Parmaklarımı saçlarına doladım, nefesi boynuma değdi.
“Seni bana nasıl verdiler, Umay?” diye fısıldadım.
Başı hafifçe kıpırdandı. “Ben hep buradaydım, Altay.”
Gülümsedim. O hep buradaydı.
Dışarıda yağmurun hafif sesi, içeride onun kokusu… Bu gece benim cennetim buydu.
Ve ilk defa, savaşın ortasında bile olsa, bir adam kendini tamamlanmış hissedebiliyordu.
Umay, göğsüme yaslanmış, gözleri kapanmaya başlamıştı. Nefesi sakinleşmiş, kalp atışları benim ritmime karışmıştı. Ama benim aklımda başka bir düşünce vardı.
Mardin’deki görevimiz sona yaklaşıyordu. Bir süredir tim olarak bunu konuşuyorduk ve hepimiz aynı karara varmıştık: Ankara, Gölbaşı.
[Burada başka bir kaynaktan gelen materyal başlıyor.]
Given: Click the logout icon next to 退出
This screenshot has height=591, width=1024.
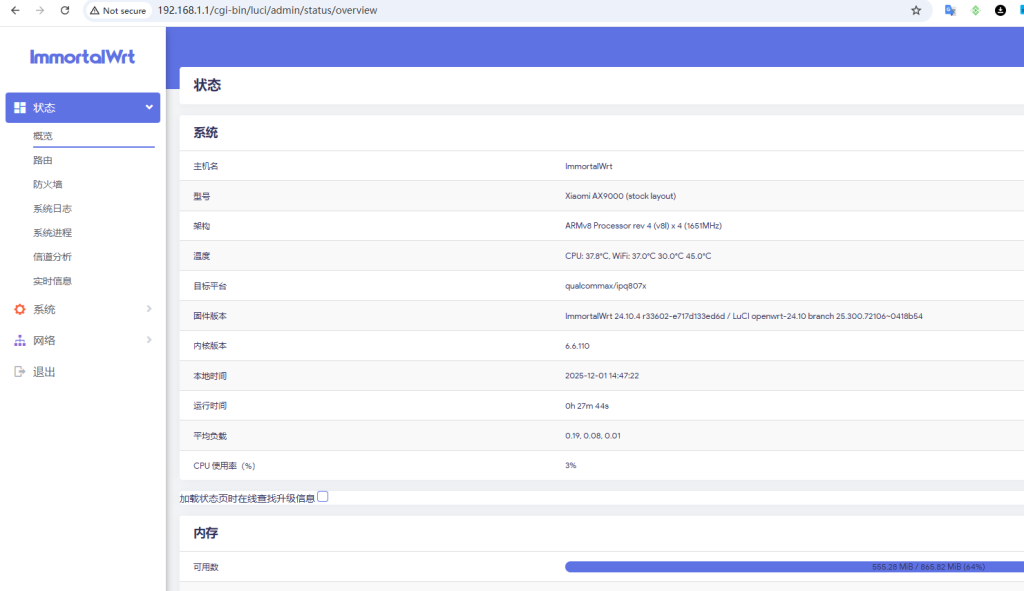Looking at the screenshot, I should coord(19,370).
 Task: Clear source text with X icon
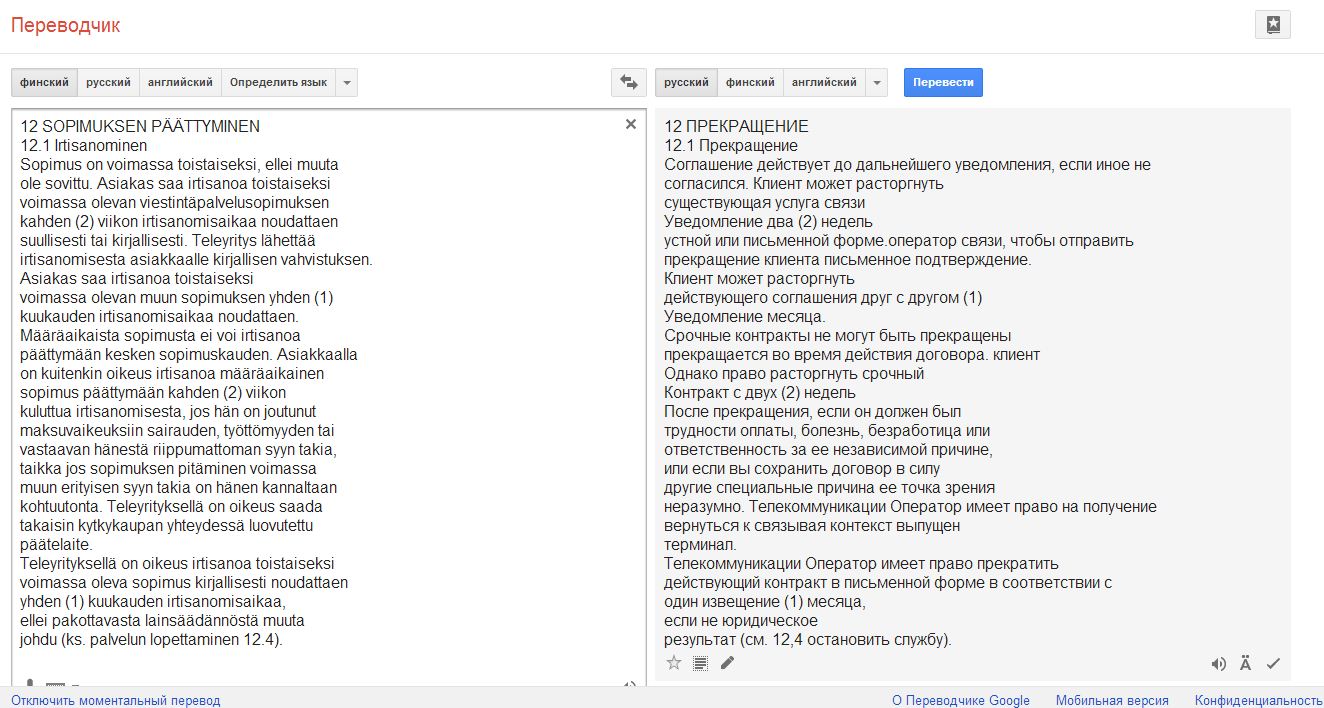tap(630, 124)
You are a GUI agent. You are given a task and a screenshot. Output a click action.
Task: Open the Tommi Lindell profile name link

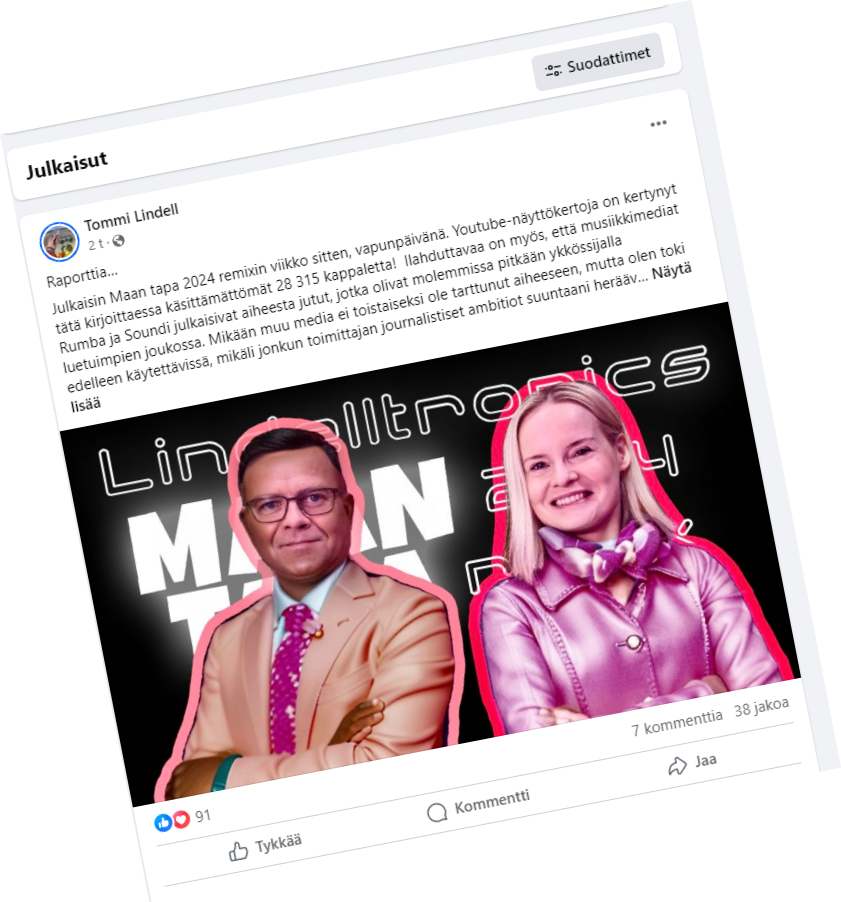point(131,217)
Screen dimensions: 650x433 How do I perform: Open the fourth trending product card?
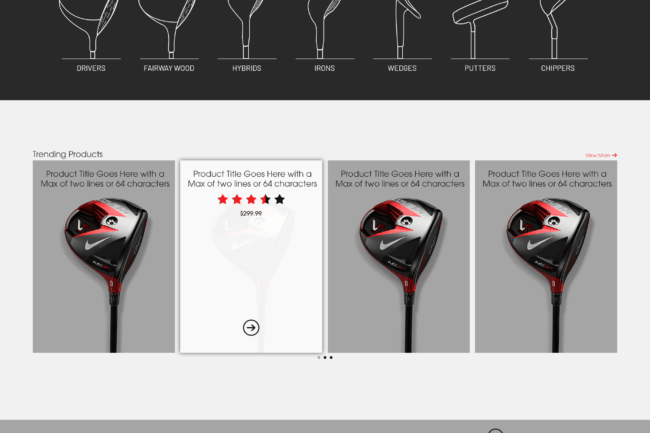[546, 256]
Bu, sadece stratejik bir karar değildi. Bu, benim için Umay’ı daha güvende tutmak, ona daha sakin bir hayat sunabilmek için de alınmış bir karardı.
Parmaklarımı yavaşça saçlarında gezdirdim. “Prensesim, sana bir şey söylemem lazım.”
Gözlerini hafifçe açtı, başını kaldırıp bana baktı. “Ne oldu, Altay?” dedi uykulu ama meraklı bir sesle.
Derin bir nefes aldım. “Timin tayini Ankara Gölbaşı’na çıkıyor.”
Bir an gözleri kocaman açıldı. “Gerçekten mi? Ne zaman?”
Gülümsedim. “Mardin görevi tamamlanır tamamlanmaz. Tayini çoktan istedik. Yakın zamanda taşınıyoruz.”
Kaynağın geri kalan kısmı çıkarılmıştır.